The CAPELLA trial enrolled 36 adults with multi-class HIV drug resistance and a detectable viral load while on a failing regimen who were randomized 2:1 to receive oral lenacapavir or placebo for 14 days, in addition to continuing their failing regimen (functional monotherapy). Of the 24 people randomized to the lenacapavir group, the median baseline viral load was 4.2 log10 copies/mL and 67% had a CD4 count of less than 200 cells/uL. A statistically significant greater proportion of participants receiving lenacapavir met the primary endpoint of a viral load reduction of at least 0.5 log10 copies/mL from baseline compared with those receiving placebo at the end of the 14-day functional monotherapy period (88% vs. 17%). Additionally, the lenacapavir group achieved a statistically significant greater mean change in viral load versus the placebo group (-1.93 log10 copies/mL vs. -0.29 log10 copies/mL).
Lenacapavir was generally safe and well-tolerated, with no serious adverse events related to study drug observed and no study drug discontinuations for any reason through the 14-day period, including no discontinuations due to adverse events. The most common adverse events observed in this portion of the study include injection site swelling (21%) and injection site nodules (17%), the majority of which were Grade 1 or 2 in severity.
All participants are now being offered open-label lenacapavir added to an optimized background regimen. This ongoing maintenance period of the study is evaluating the subcutaneous administration of lenacapavir every six months as well as the safety and efficacy of lenacapavir in addition to an optimized background regimen at Weeks 26 and 52.

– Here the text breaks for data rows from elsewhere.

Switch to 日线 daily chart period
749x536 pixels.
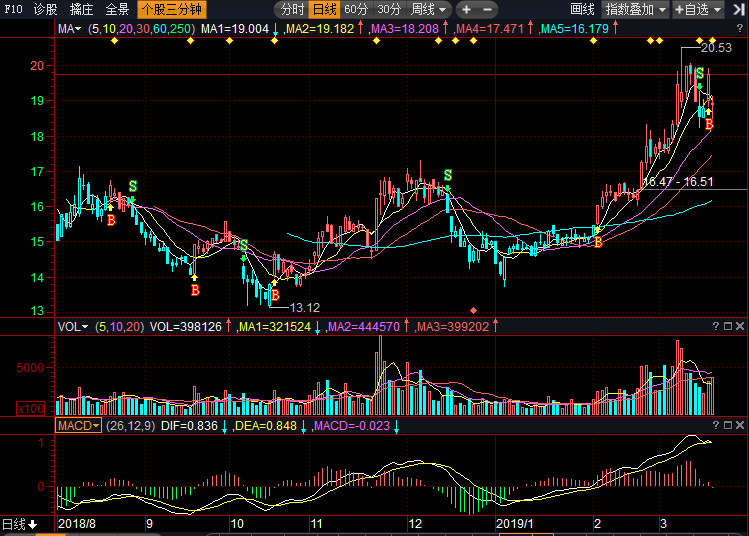pyautogui.click(x=324, y=9)
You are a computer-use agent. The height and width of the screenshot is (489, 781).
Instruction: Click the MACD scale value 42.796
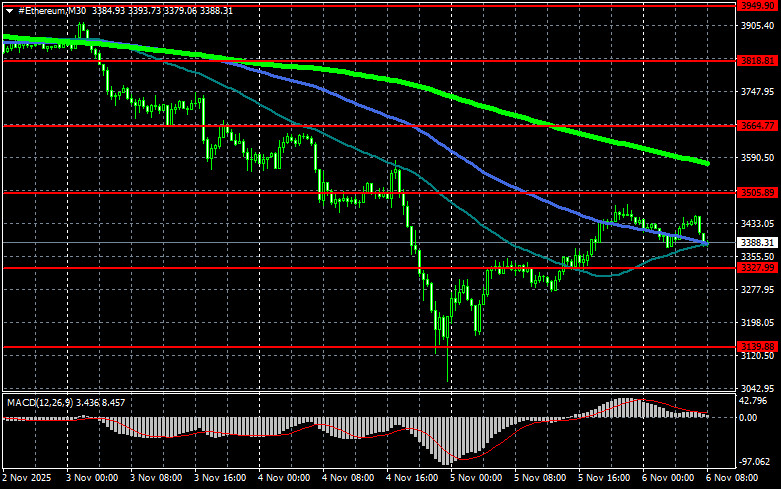pyautogui.click(x=753, y=401)
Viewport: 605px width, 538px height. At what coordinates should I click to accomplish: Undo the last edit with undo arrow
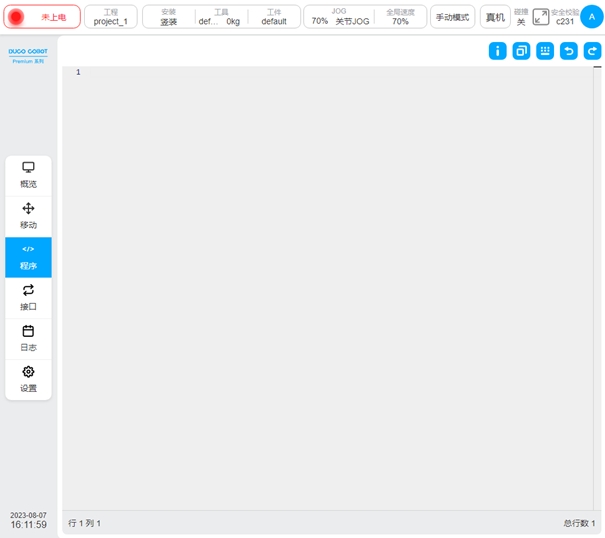pyautogui.click(x=569, y=51)
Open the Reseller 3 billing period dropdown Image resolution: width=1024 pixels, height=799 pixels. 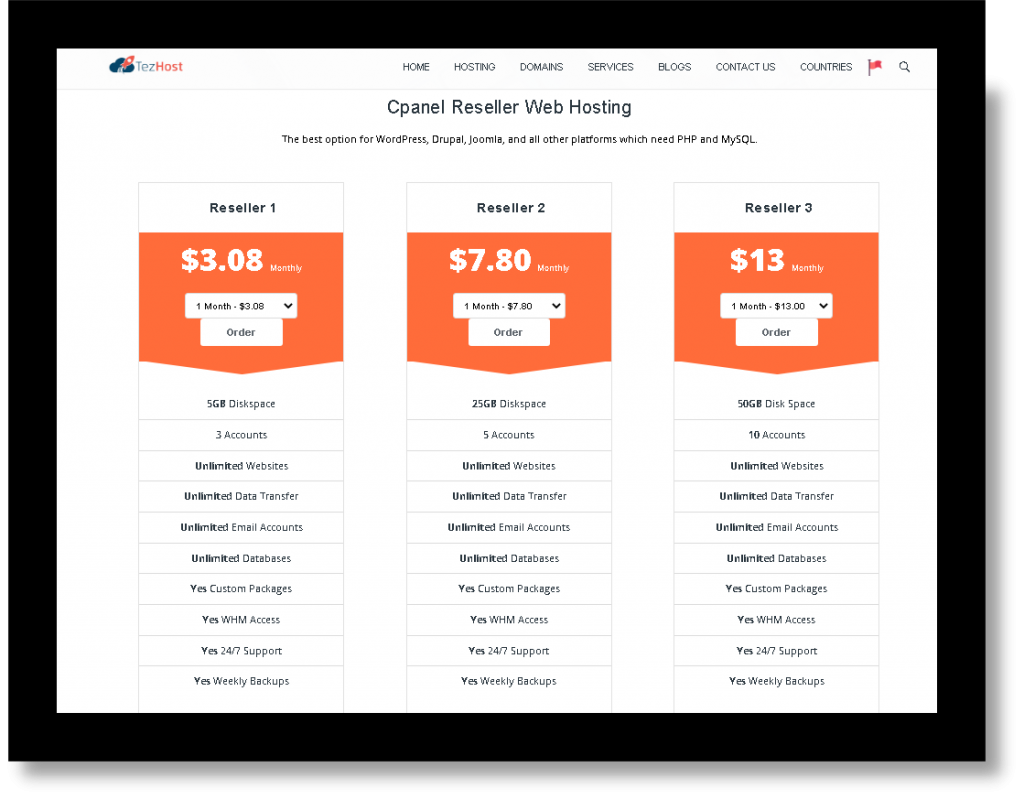(776, 306)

Lenacapavir is being developed as a component of a long-acting regimen in combination with other antiretroviral agents. Lenacapavir disrupts HIV capsid, a multimeric shell that is essential to viral replication, at multiple stages throughout the viral life cycle. Lenacapavir is being evaluated to be administered subcutaneously every six months.
In May 2019, the FDA granted Breakthrough Therapy Designation for lenacapavir for the treatment of HIV-1 infection in heavily treatment-experienced patients with multidrug resistance in combination with other antiretroviral drugs.